Ponte Vedra Beach - Adam Scott has put a long putter back in his bag at the Players Championship this week as he vies to qualify for the US Open and keep his streak of major championship starts alive.
The 37-year old Australian has slipped to 71st in the world - with the top-60 in the world as of June 11th qualifying automatically for the second major of 2018, which starts on June 14 at Shinnecock Hills on New York's Long Island.
Scott's five-year exemption into the US Open from winning the 2013 Masters ended last year, raising the spectre that he could miss the championship for the first time since making his debut in 2002 at Bethpage Black.
Through last month's Masters, Scott has played 67 straight major championships, a streak stretching back through the 2001 Open Championship.

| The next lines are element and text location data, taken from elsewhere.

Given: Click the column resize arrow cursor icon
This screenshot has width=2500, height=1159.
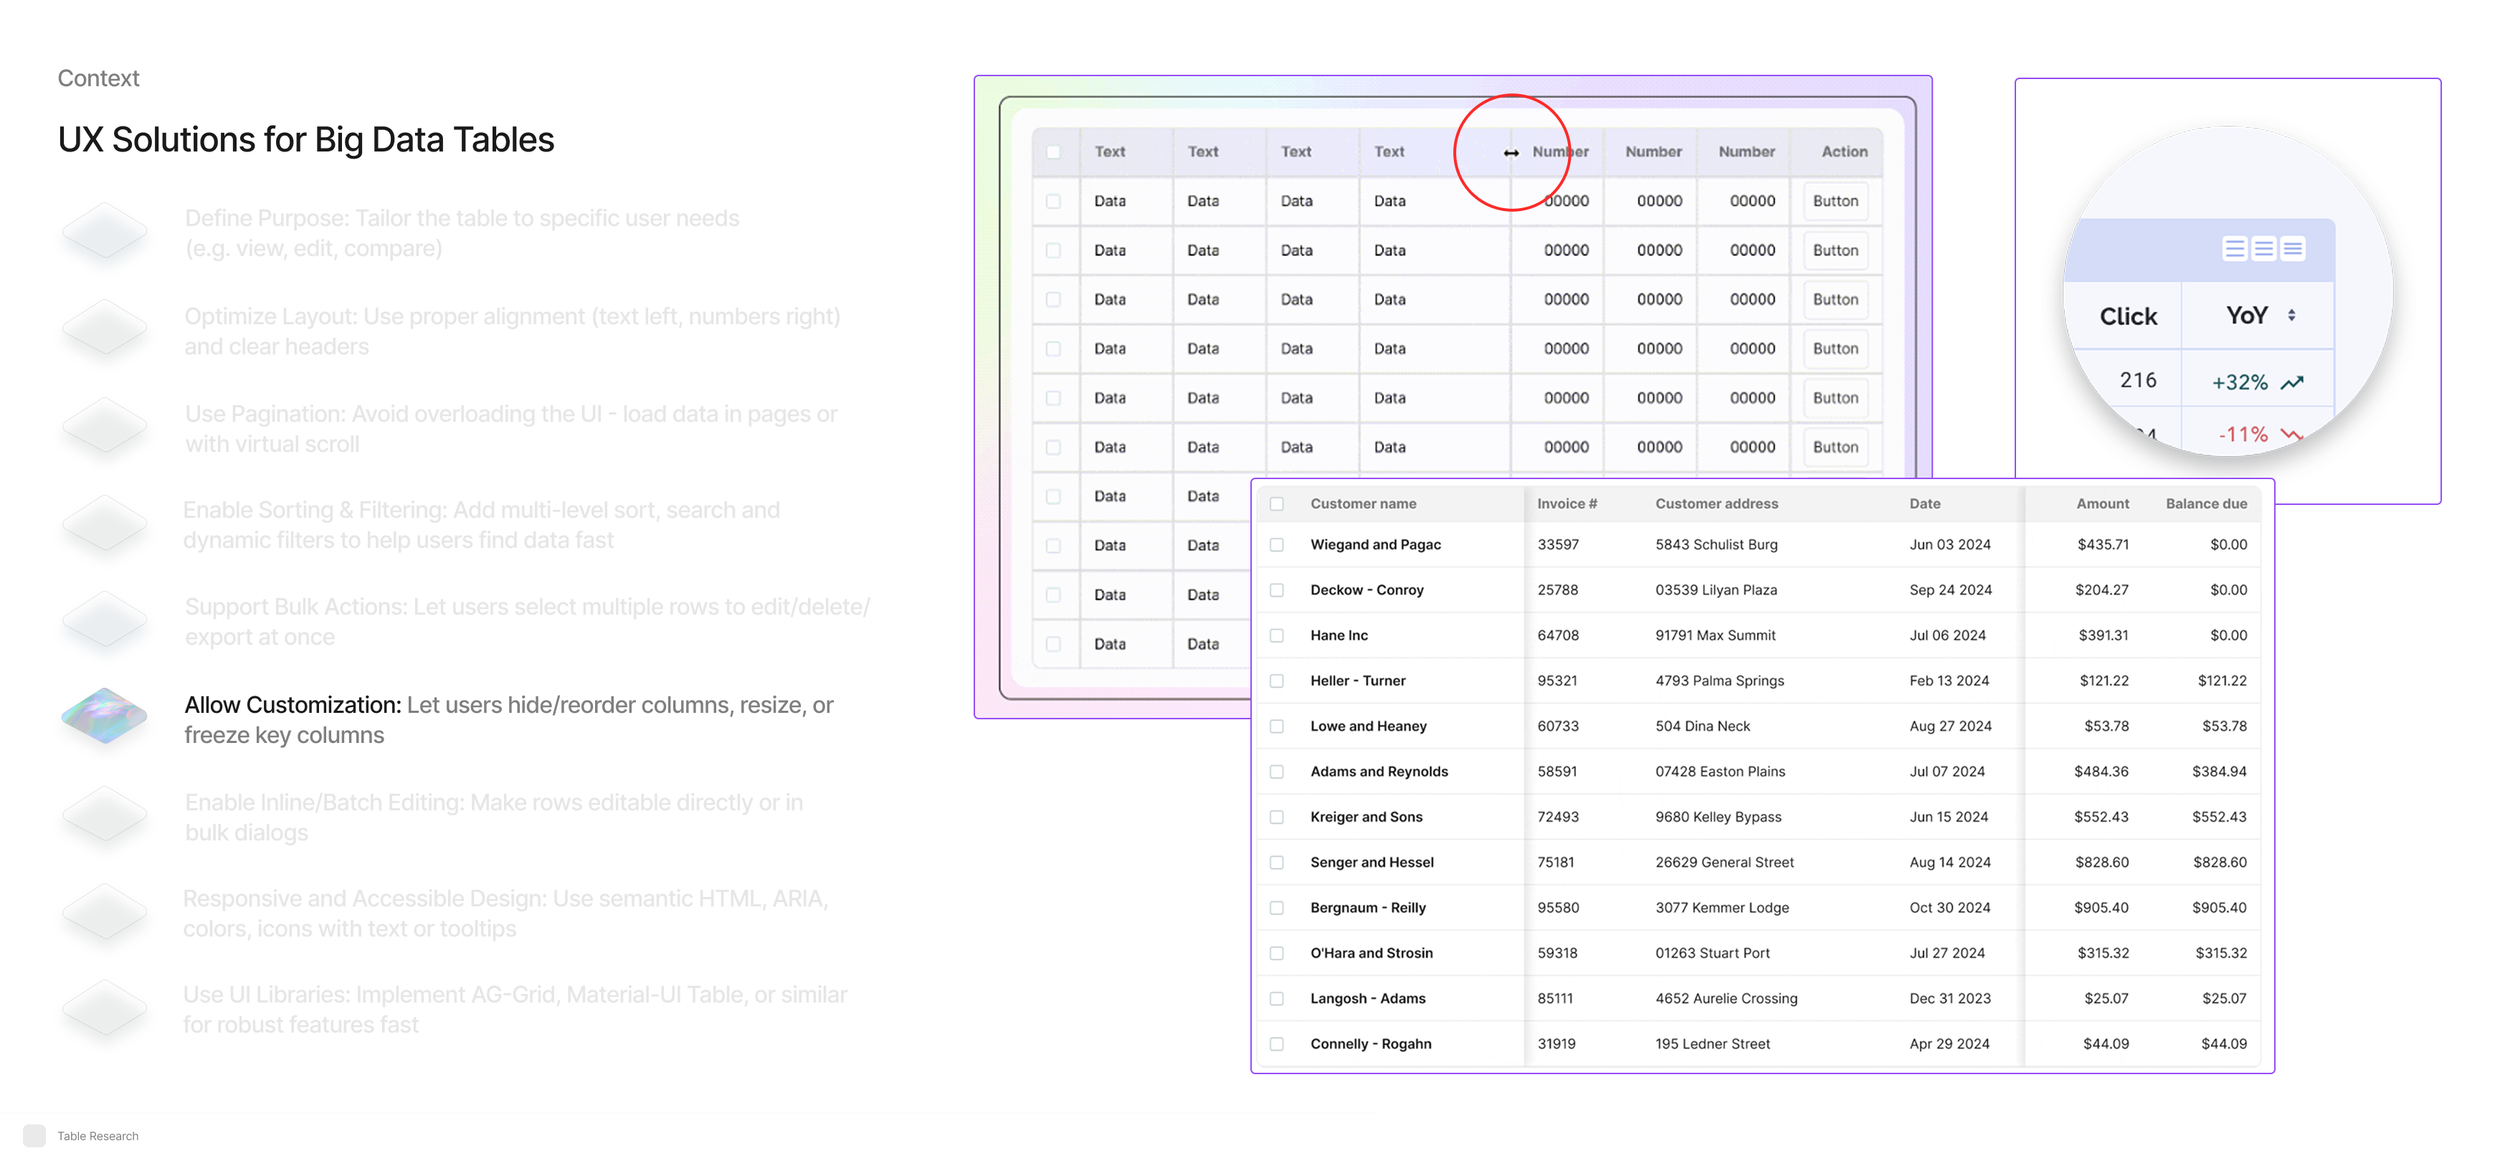Looking at the screenshot, I should [x=1511, y=153].
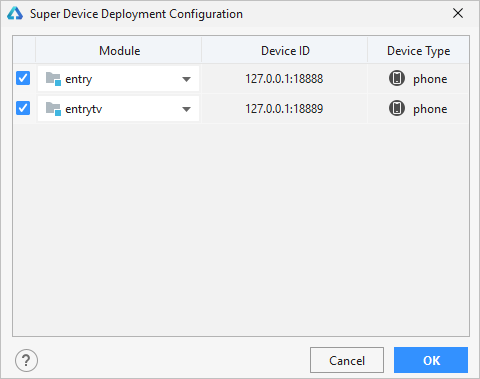This screenshot has height=379, width=480.
Task: Confirm with the OK button
Action: tap(431, 360)
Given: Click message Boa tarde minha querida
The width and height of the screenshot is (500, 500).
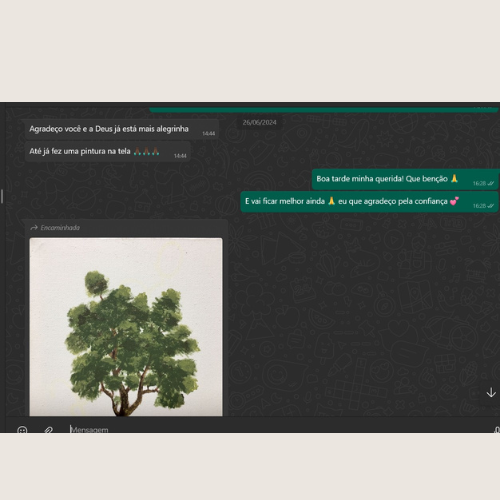Looking at the screenshot, I should (405, 179).
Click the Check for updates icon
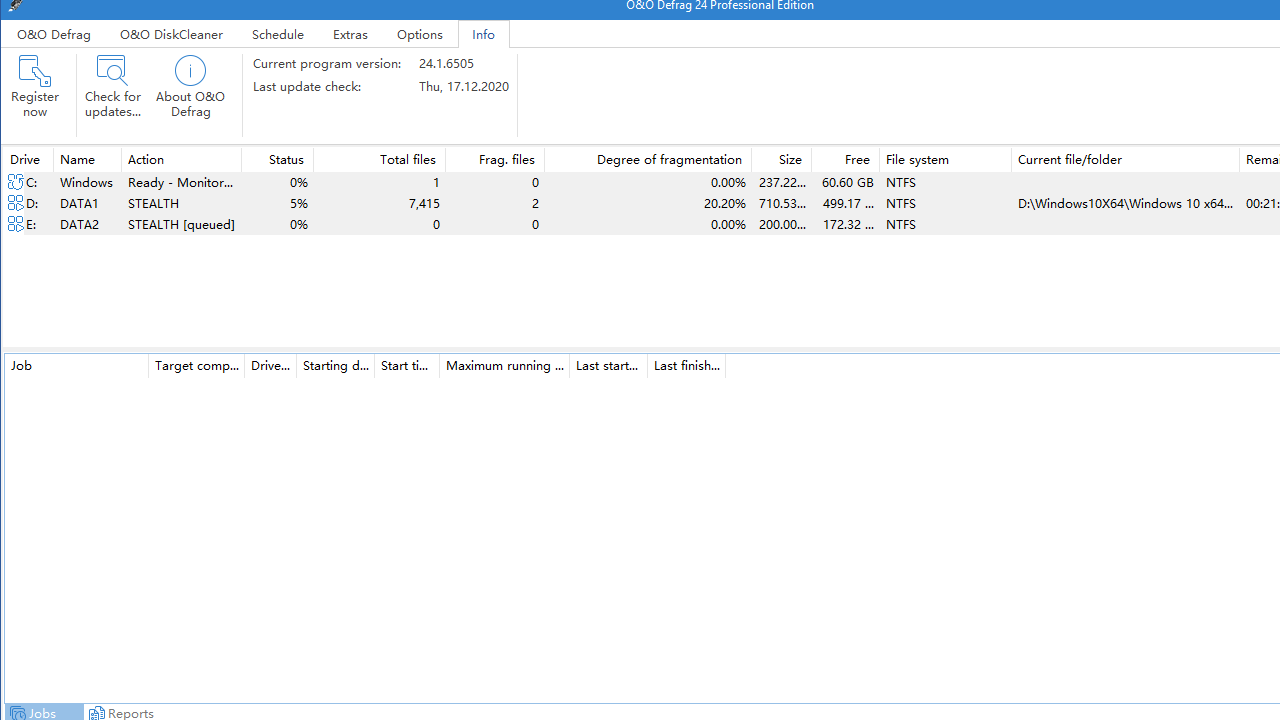 pyautogui.click(x=112, y=72)
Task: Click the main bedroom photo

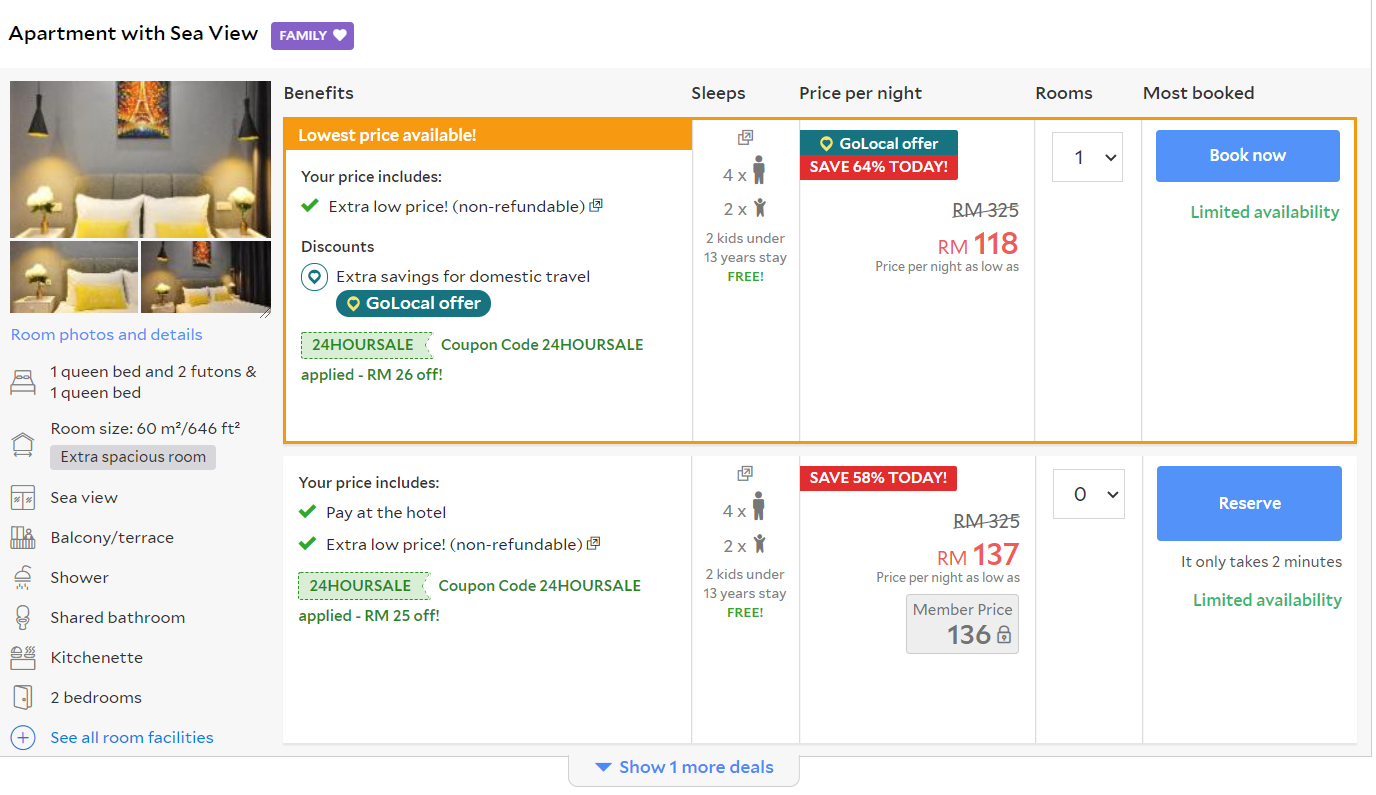Action: 140,159
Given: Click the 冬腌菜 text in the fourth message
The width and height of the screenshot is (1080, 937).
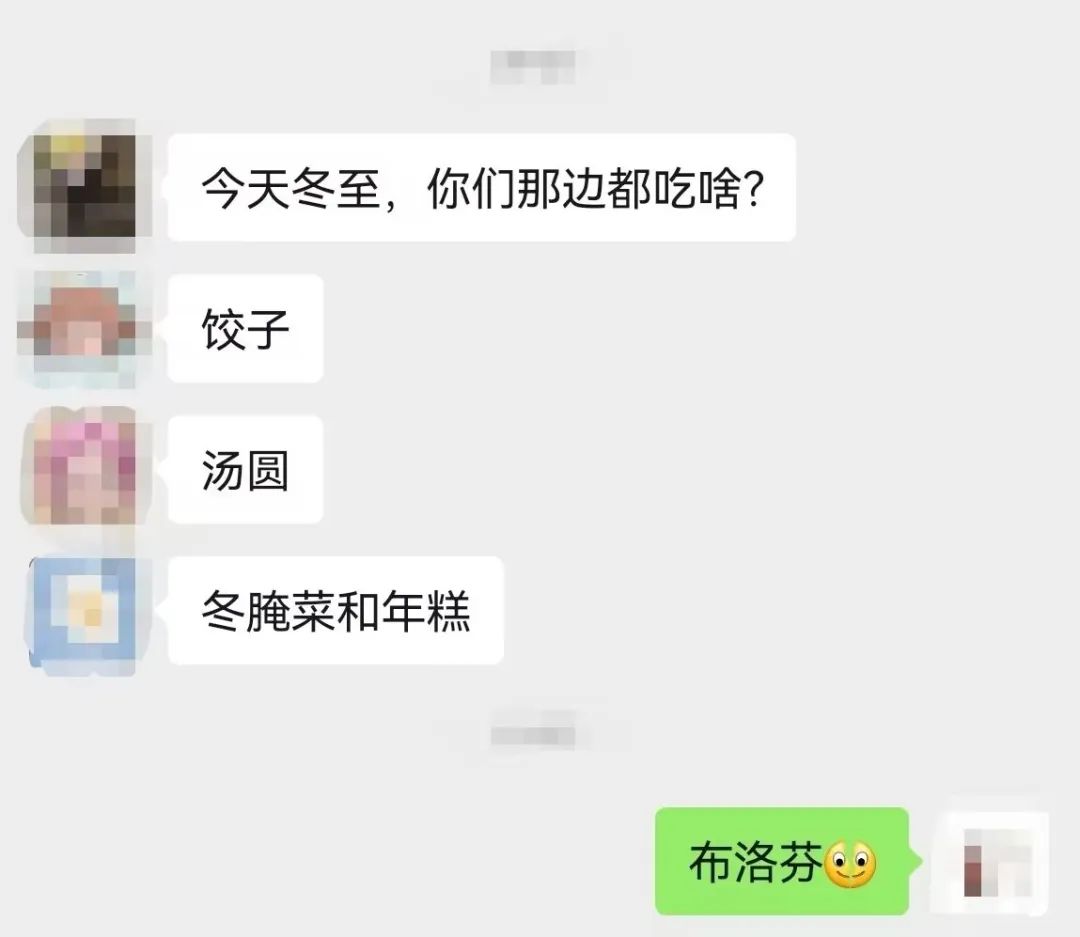Looking at the screenshot, I should pyautogui.click(x=269, y=612).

But a progression of poor performances since securing third place in the 2016 end-of-season Australian PGA Championship has seen Scott slowly slip down the world rankings.
The former world No 1, who won the Players in 2004, is hoping a return to TPC Sawgrass will mark a start of better things, and he believes the long putter could help.
Scott first turned to a long putter early in 2011 and in August that year he captured the WGC-Bridgestone Invitational in Akron, Ohio.
And while Scott has since used two other long putters as well as a "regulation" putter, he said the long-shafted version in his bag this week is the first one he ever used, although current rules no longer allow it to be anchored against his body.
"It is actually the first long-handled putter I ever used from back in 2011 as I have only used three in my time of using long putters," he said.
"This one has a bit smaller head and a different weight to the one I finished up using, and it also feels a lot better given it is no longer anchored.
"It is the same length as I had before and it swings much better."
"I won Akron with this putter whereas the putter I won the Masters was the first week I used it, so it's not the same putter as that this week."
Scott, who won the Players in 2004, voiced confidence that he can curb his world ranking slide.
"It is only a couple of good weeks' play and the competitor in me is never going to say I can't do it," he said. "I feel like my game is getting to a place where I can put top-10s together.
"There have been moments of frustration," he said. "I have spoiled a lot of my golf by putting balls into the water and taking doubles at inopportune times and they have been momentum killers.
"When your confidence isn't right there and you are fighting to get it back up that's kind of shattering."